Reproduce all of the material below, replacing each occurrence of "computer-use agent" with "desktop automation agent" and leaving everything else unchanged.

### Records provided
──────
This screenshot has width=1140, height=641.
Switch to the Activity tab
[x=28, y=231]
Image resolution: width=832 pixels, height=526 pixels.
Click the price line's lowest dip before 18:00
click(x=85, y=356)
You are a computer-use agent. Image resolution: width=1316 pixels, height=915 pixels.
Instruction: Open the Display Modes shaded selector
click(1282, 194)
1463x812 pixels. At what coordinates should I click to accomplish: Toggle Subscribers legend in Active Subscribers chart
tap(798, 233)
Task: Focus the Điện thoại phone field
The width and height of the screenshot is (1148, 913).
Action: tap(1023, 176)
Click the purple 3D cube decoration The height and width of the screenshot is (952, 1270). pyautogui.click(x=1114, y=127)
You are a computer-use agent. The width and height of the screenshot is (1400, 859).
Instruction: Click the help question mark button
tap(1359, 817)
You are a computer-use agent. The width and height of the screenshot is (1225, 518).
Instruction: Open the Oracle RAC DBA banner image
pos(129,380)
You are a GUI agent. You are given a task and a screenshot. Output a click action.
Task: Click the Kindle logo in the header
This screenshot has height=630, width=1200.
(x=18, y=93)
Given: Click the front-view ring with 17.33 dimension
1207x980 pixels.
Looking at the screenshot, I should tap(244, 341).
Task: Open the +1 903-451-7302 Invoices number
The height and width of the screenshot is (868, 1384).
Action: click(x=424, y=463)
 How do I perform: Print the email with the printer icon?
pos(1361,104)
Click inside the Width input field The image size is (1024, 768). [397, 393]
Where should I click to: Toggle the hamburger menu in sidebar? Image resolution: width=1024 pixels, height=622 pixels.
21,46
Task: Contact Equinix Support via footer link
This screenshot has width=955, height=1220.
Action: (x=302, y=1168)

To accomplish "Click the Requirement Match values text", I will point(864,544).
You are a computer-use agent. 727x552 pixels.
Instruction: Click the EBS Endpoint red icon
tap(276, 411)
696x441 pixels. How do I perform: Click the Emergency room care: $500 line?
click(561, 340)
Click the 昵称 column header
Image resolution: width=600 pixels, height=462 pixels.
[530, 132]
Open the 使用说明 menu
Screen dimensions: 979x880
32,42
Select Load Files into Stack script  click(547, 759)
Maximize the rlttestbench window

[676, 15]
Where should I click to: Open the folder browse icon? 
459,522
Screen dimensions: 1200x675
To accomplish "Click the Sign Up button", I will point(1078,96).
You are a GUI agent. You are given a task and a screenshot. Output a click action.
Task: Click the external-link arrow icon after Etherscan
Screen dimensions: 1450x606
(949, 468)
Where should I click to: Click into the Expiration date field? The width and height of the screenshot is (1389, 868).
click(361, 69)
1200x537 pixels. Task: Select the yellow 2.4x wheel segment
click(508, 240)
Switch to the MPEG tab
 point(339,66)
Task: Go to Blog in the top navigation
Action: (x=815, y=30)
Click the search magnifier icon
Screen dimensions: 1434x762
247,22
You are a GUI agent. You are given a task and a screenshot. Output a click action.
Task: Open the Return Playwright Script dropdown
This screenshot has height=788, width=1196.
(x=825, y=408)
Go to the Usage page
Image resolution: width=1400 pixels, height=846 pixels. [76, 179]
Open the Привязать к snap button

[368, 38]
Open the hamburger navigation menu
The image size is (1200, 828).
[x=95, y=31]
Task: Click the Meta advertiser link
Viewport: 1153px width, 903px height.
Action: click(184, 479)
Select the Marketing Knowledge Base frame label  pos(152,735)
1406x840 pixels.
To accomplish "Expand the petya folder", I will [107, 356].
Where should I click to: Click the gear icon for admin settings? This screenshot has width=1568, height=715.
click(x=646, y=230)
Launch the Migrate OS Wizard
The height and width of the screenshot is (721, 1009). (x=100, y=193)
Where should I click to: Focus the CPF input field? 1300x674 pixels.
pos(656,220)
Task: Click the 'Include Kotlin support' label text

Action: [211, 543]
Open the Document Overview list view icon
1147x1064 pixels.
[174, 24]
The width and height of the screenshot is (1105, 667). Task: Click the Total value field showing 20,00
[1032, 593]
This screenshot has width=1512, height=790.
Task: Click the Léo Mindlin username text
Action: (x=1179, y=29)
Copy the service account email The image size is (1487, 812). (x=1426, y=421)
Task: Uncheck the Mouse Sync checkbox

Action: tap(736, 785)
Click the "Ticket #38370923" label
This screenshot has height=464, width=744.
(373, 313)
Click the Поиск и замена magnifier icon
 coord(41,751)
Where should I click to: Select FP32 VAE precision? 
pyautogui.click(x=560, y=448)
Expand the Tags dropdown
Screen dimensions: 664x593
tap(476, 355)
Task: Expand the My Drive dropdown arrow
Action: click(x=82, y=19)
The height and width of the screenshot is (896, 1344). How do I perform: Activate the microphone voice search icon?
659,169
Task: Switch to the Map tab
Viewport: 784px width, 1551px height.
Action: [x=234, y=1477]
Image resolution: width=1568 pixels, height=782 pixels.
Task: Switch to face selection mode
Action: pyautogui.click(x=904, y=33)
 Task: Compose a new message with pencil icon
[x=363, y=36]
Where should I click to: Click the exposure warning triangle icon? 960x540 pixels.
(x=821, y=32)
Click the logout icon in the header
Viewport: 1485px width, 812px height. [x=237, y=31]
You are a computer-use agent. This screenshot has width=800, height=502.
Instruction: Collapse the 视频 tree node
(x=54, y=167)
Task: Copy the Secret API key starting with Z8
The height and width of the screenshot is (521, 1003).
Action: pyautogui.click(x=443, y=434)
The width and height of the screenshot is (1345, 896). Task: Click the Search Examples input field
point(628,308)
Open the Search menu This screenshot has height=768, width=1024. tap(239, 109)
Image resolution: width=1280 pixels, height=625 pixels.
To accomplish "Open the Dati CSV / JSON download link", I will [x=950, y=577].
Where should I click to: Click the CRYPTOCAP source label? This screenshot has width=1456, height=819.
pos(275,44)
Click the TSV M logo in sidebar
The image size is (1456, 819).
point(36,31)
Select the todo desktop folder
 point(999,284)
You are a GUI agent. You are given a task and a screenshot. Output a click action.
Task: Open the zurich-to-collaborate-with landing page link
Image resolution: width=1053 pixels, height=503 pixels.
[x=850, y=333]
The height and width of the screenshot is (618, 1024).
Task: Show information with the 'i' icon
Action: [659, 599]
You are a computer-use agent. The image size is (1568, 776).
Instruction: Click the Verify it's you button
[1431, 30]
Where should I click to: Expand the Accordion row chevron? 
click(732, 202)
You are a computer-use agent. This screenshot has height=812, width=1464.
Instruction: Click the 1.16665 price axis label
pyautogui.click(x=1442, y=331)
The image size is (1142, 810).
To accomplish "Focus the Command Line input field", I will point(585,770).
──────
### Response to the task
This screenshot has width=1140, height=641.
Switch to the Activity tab
[x=28, y=231]
Image resolution: width=832 pixels, height=526 pixels.
Click the price line's lowest dip before 18:00
click(x=85, y=356)
You are a desktop automation agent. Image resolution: width=1316 pixels, height=915 pixels.
Instruction: Open the Display Modes shaded selector
click(1282, 194)
1463x812 pixels. At what coordinates should I click to accomplish: Toggle Subscribers legend in Active Subscribers chart
tap(798, 233)
Task: Focus the Điện thoại phone field
The width and height of the screenshot is (1148, 913).
Action: tap(1023, 176)
Click the purple 3D cube decoration The height and width of the screenshot is (952, 1270). pyautogui.click(x=1114, y=127)
You are a desktop automation agent. The width and height of the screenshot is (1400, 859).
Instruction: Click the help question mark button
tap(1359, 817)
You are a desktop automation agent. The width and height of the screenshot is (1225, 518).
Instruction: Open the Oracle RAC DBA banner image
pos(129,380)
You are a GUI agent. You are given a task and a screenshot. Output a click action.
Task: Click the Kindle logo in the header
This screenshot has height=630, width=1200.
(x=18, y=93)
Given: Click the front-view ring with 17.33 dimension
1207x980 pixels.
Looking at the screenshot, I should tap(244, 341).
Task: Open the +1 903-451-7302 Invoices number
The height and width of the screenshot is (868, 1384).
Action: click(x=424, y=463)
 How do I perform: Print the email with the printer icon?
pos(1361,104)
Click inside the Width input field The image size is (1024, 768). [397, 393]
Where should I click to: Toggle the hamburger menu in sidebar? Image resolution: width=1024 pixels, height=622 pixels.
21,46
Task: Contact Equinix Support via footer link
This screenshot has width=955, height=1220.
Action: (x=302, y=1168)

To accomplish "Click the Requirement Match values text", I will point(864,544).
You are a desktop automation agent. 727x552 pixels.
Instruction: Click the EBS Endpoint red icon
tap(276, 411)
696x441 pixels. How do I perform: Click the Emergency room care: $500 line?
click(561, 340)
Click the 昵称 column header
Image resolution: width=600 pixels, height=462 pixels.
[530, 132]
Open the 使用说明 menu
Screen dimensions: 979x880
32,42
Select Load Files into Stack script  click(547, 759)
Maximize the rlttestbench window

[676, 15]
Where should I click to: Open the folder browse icon? 
459,522
Screen dimensions: 1200x675
To accomplish "Click the Sign Up button", I will point(1078,96).
You are a GUI agent. You are given a task and a screenshot. Output a click action.
Task: Click the external-link arrow icon after Etherscan
Screen dimensions: 1450x606
(949, 468)
Where should I click to: Click into the Expiration date field? The width and height of the screenshot is (1389, 868).
click(361, 69)
1200x537 pixels. Task: Select the yellow 2.4x wheel segment
click(508, 240)
Switch to the MPEG tab
 point(339,66)
Task: Go to Blog in the top navigation
Action: (x=815, y=30)
Click the search magnifier icon
Screen dimensions: 1434x762
247,22
You are a GUI agent. You are given a task and a screenshot. Output a click action.
Task: Open the Return Playwright Script dropdown
This screenshot has height=788, width=1196.
(x=825, y=408)
Go to the Usage page
Image resolution: width=1400 pixels, height=846 pixels. [76, 179]
Open the Привязать к snap button

[368, 38]
Open the hamburger navigation menu
The image size is (1200, 828).
[x=95, y=31]
Task: Click the Meta advertiser link
Viewport: 1153px width, 903px height.
Action: click(184, 479)
Select the Marketing Knowledge Base frame label  pos(152,735)
1406x840 pixels.
To accomplish "Expand the petya folder", I will [107, 356].
Where should I click to: Click the gear icon for admin settings? This screenshot has width=1568, height=715.
click(x=646, y=230)
Launch the Migrate OS Wizard
The height and width of the screenshot is (721, 1009). (x=100, y=193)
Where should I click to: Focus the CPF input field? 1300x674 pixels.
pos(656,220)
Task: Click the 'Include Kotlin support' label text

Action: [211, 543]
Open the Document Overview list view icon
1147x1064 pixels.
[174, 24]
The width and height of the screenshot is (1105, 667). Task: Click the Total value field showing 20,00
[1032, 593]
This screenshot has width=1512, height=790.
Task: Click the Léo Mindlin username text
Action: (x=1179, y=29)
Copy the service account email The image size is (1487, 812). (x=1426, y=421)
Task: Uncheck the Mouse Sync checkbox

Action: tap(736, 785)
Click the "Ticket #38370923" label
This screenshot has height=464, width=744.
(373, 313)
Click the Поиск и замена magnifier icon
 coord(41,751)
Where should I click to: Select FP32 VAE precision? 
pyautogui.click(x=560, y=448)
Expand the Tags dropdown
Screen dimensions: 664x593
tap(476, 355)
Task: Expand the My Drive dropdown arrow
Action: click(x=82, y=19)
The height and width of the screenshot is (896, 1344). How do I perform: Activate the microphone voice search icon?
659,169
Task: Switch to the Map tab
Viewport: 784px width, 1551px height.
Action: [x=234, y=1477]
Image resolution: width=1568 pixels, height=782 pixels.
Task: Switch to face selection mode
Action: pyautogui.click(x=904, y=33)
 Task: Compose a new message with pencil icon
[x=363, y=36]
Where should I click to: Click the exposure warning triangle icon? 960x540 pixels.
(x=821, y=32)
Click the logout icon in the header
Viewport: 1485px width, 812px height. [x=237, y=31]
You are a desktop automation agent. This screenshot has width=800, height=502.
Instruction: Collapse the 视频 tree node
(x=54, y=167)
Task: Copy the Secret API key starting with Z8
The height and width of the screenshot is (521, 1003).
Action: pyautogui.click(x=443, y=434)
The width and height of the screenshot is (1345, 896). Task: Click the Search Examples input field
point(628,308)
Open the Search menu This screenshot has height=768, width=1024. tap(239, 109)
Image resolution: width=1280 pixels, height=625 pixels.
To accomplish "Open the Dati CSV / JSON download link", I will [x=950, y=577].
Where should I click to: Click the CRYPTOCAP source label? This screenshot has width=1456, height=819.
pos(275,44)
Click the TSV M logo in sidebar
The image size is (1456, 819).
point(36,31)
Select the todo desktop folder
 point(999,284)
You are a GUI agent. You are given a task and a screenshot. Output a click action.
Task: Open the zurich-to-collaborate-with landing page link
Image resolution: width=1053 pixels, height=503 pixels.
[x=850, y=333]
The height and width of the screenshot is (618, 1024).
Task: Show information with the 'i' icon
Action: [659, 599]
You are a desktop automation agent. The image size is (1568, 776).
Instruction: Click the Verify it's you button
[1431, 30]
Where should I click to: Expand the Accordion row chevron? 
click(732, 202)
You are a desktop automation agent. This screenshot has height=812, width=1464.
Instruction: Click the 1.16665 price axis label
pyautogui.click(x=1442, y=331)
The image size is (1142, 810).
To accomplish "Focus the Command Line input field", I will point(585,770).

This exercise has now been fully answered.